Figure 4: Spatiotemporal patterns in May–June PDSI on the TP for the past five and a half centuries.
Figure 4

Reconstruction of May–June PDSI (curve in black) from network of tree-ring chronologies (the number of component site chronologies is shown) spans 1,442–2,005 CE for the northern TP (a) and 1,451–2,006 CE for the southern TP (b). Moisture gradient index (MGI, southern reconstruction minus northern reconstruction) between the two regions is calculated (curve in pink) (c), and the calculation also includes the number of positive MGI in a 31-year window (the value is positioned in the 16th year of the window) sliding over the past five and a half centuries (curve in pink) with a background (in grey) of the same calculation but derived from 1,000 first-order autoregressive simulations of the reconstructions of both regions (d). The time series of moisture reconstructions in a and b are smoothed by a 20-year Fast Fourier Transform filter.

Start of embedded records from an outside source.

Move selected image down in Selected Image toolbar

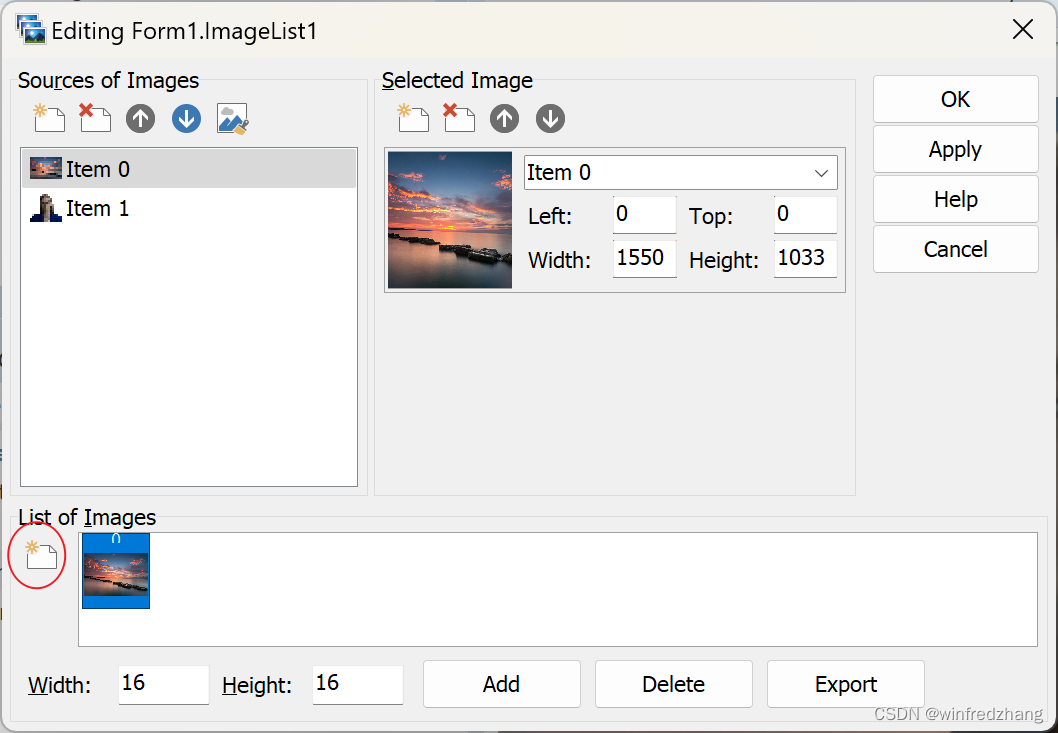pos(550,119)
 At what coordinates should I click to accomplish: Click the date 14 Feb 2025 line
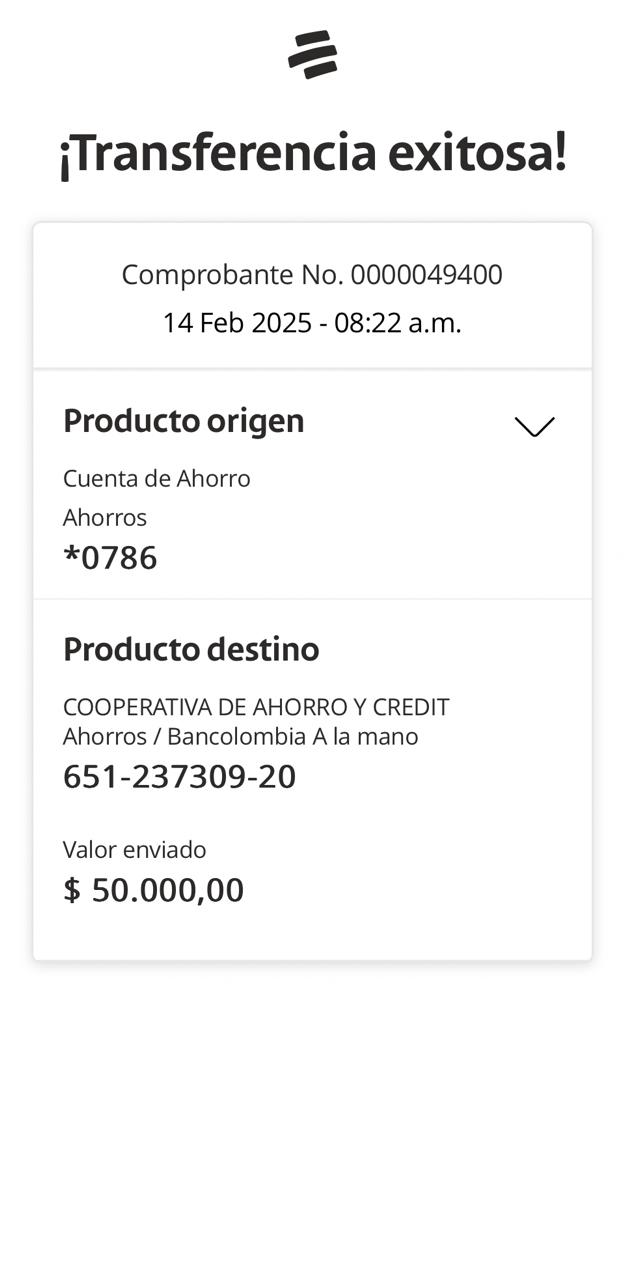312,323
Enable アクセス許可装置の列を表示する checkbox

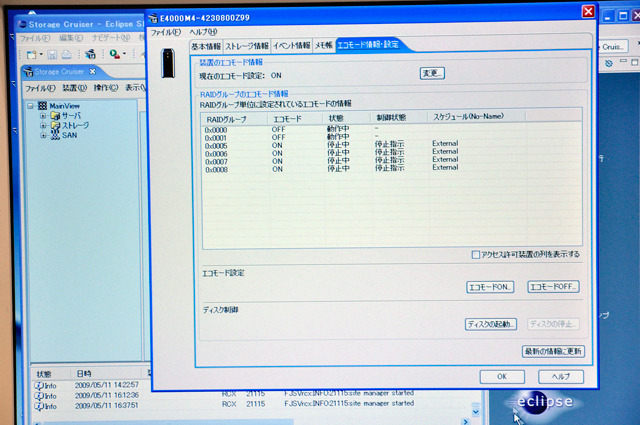(476, 255)
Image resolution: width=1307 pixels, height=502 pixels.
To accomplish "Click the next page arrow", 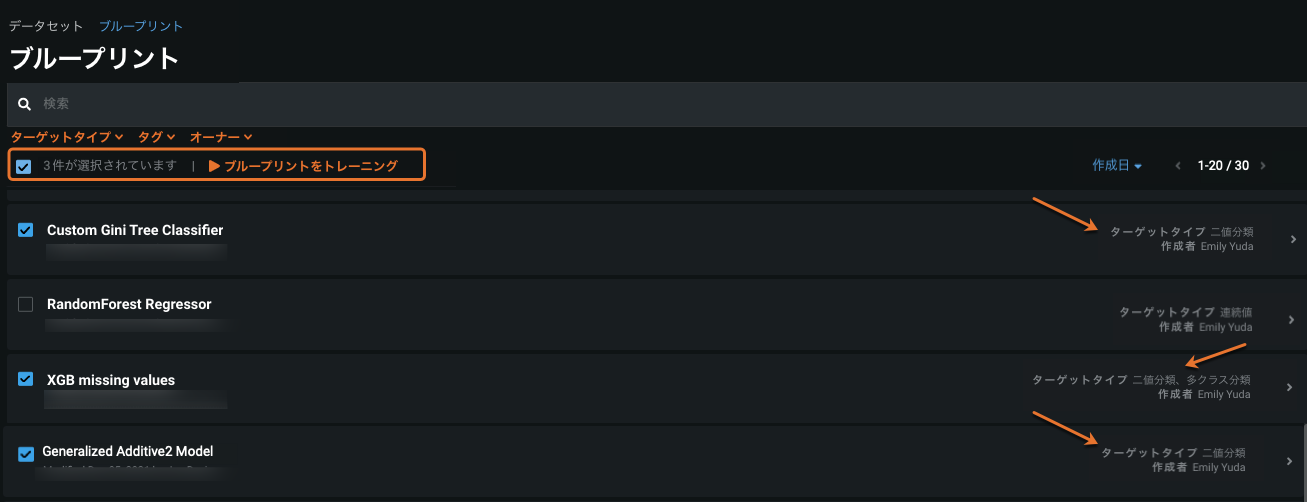I will (1263, 166).
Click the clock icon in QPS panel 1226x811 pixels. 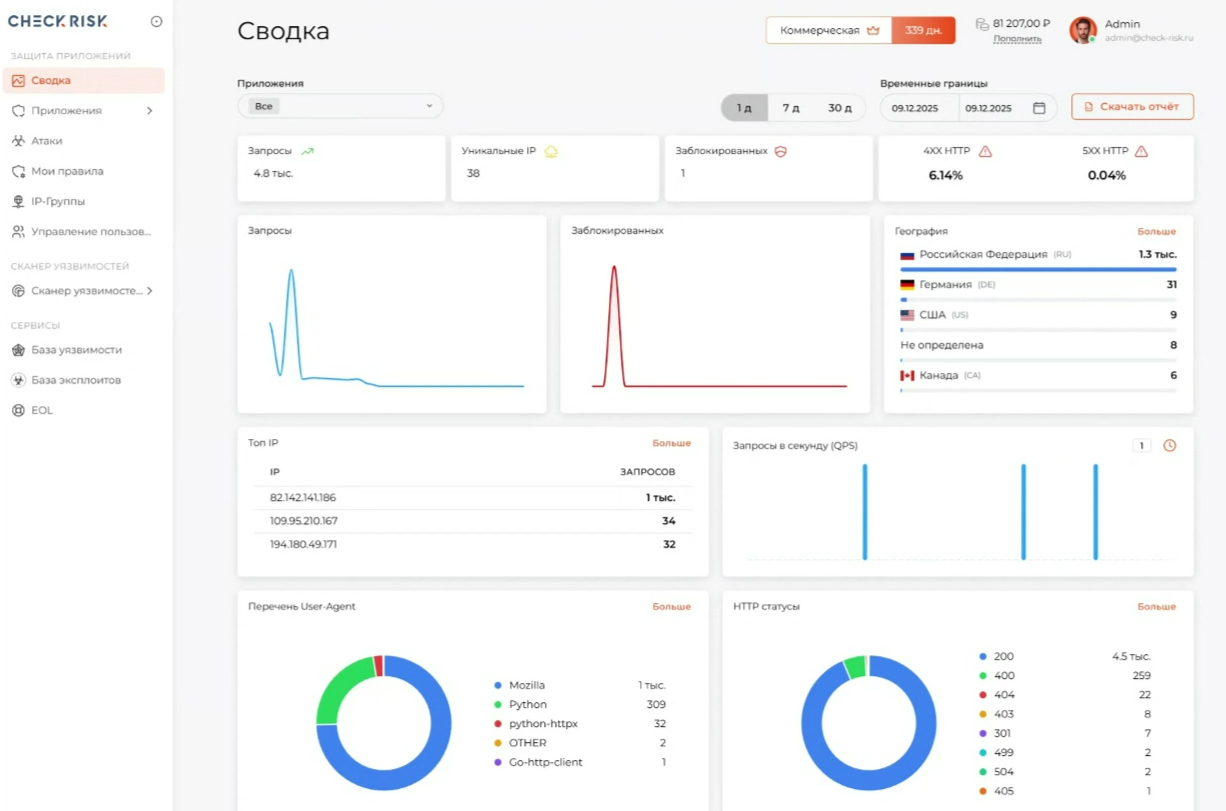coord(1169,445)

The grey shading in curves a, b and c denotes 95% confidence interval for prediction of the mean values. The upper and lower borders in d indicate 99% range of the 1,000 simulated values. The green bars indicate two climate states of prolonged south–north moisture dipole.

A moisture dipole on the Tibetan Plateau

Given the spatial structure of the moisture regimes, we calculated the difference of the reconstructed PDSI between the two regions (values in the south minus the north), and define it as a moisture gradient index (MGI; Fig. 4c). To identify the states and fluctuations in the spatial pattern of moisture variability, we generated 1,000 simulations of the reconstructed PDSI time series using a first-order autoregressive model for each region and calculated MGI time series for each pair of simulations. We then examined the number of positive MGI events, and the mean of MGI values exceeding the 99th percentile uncertainty likelihoods in a 31-year window sliding over the past five and a half centuries (Fig. 4d, Supplementary Fig. 5). Two prolonged states of anomalous south–north moisture dipole stand out in 1,463–1,502 CE and 1,693–1,734 CE, and have no analogue in the instrumental period. In addition, we identify extreme anomalous dry or wet years in the northern and southern regions throughout the past five and a half centuries (Supplementary Table 4).

Discussion

Our study significantly increases the number of chronologies and spatial coverage across the eastern Tibetan Plateau, particularly for the southern region where old-growth forests are located in remote and hard-to-access areas. In the northern region, our moisture reconstruction is significantly correlated with that from the corresponding gridpoints in the MADA16 (r=0.84, P<0.001 Neff=507 in the period 1442–2005 CE). In the southern region, agreement with MADA estimates is intermittently significant through the period 1451–2005 CE (Supplementary Fig. 6). This disagreement with the MADA in the southern region could arise partly from the difference in reconstructed season (June–August versus May–June), reconstruction methods and number of component chronologies. Here we interpret the updated regional reconstructions as suggesting that the impact of tropical–extratropical interaction on moisture delivery is different between regions and over time. The spatial structure of the tree-ring network shows that the moisture regime division at 33° N, as suggested by previous studies5,6,8,9, is generally a feature of the past five and a half centuries. This spatial structure also appears in MADA data for the same period (Supplementary Fig. 7). Wavelet coherency spectra for our northern and southern region reconstructed May–June PDSI time series do not show persistent coherency at any resolved periodicity, suggesting that moisture variability in the northern and southern Tibetan Plateau is not uniform through time (Supplementary Fig. 8). Climate reconstructions from numerous localized studies in the northeastern Tibetan Plateau indicate severe droughts during the second half of the 15th century and the early 18th century26,27,28,29. Although these droughts are replicated in our PDSI reconstructions for the northern region (Fig. 4a), they are not apparently dry in our reconstructions for the southern region (Fig. 4b).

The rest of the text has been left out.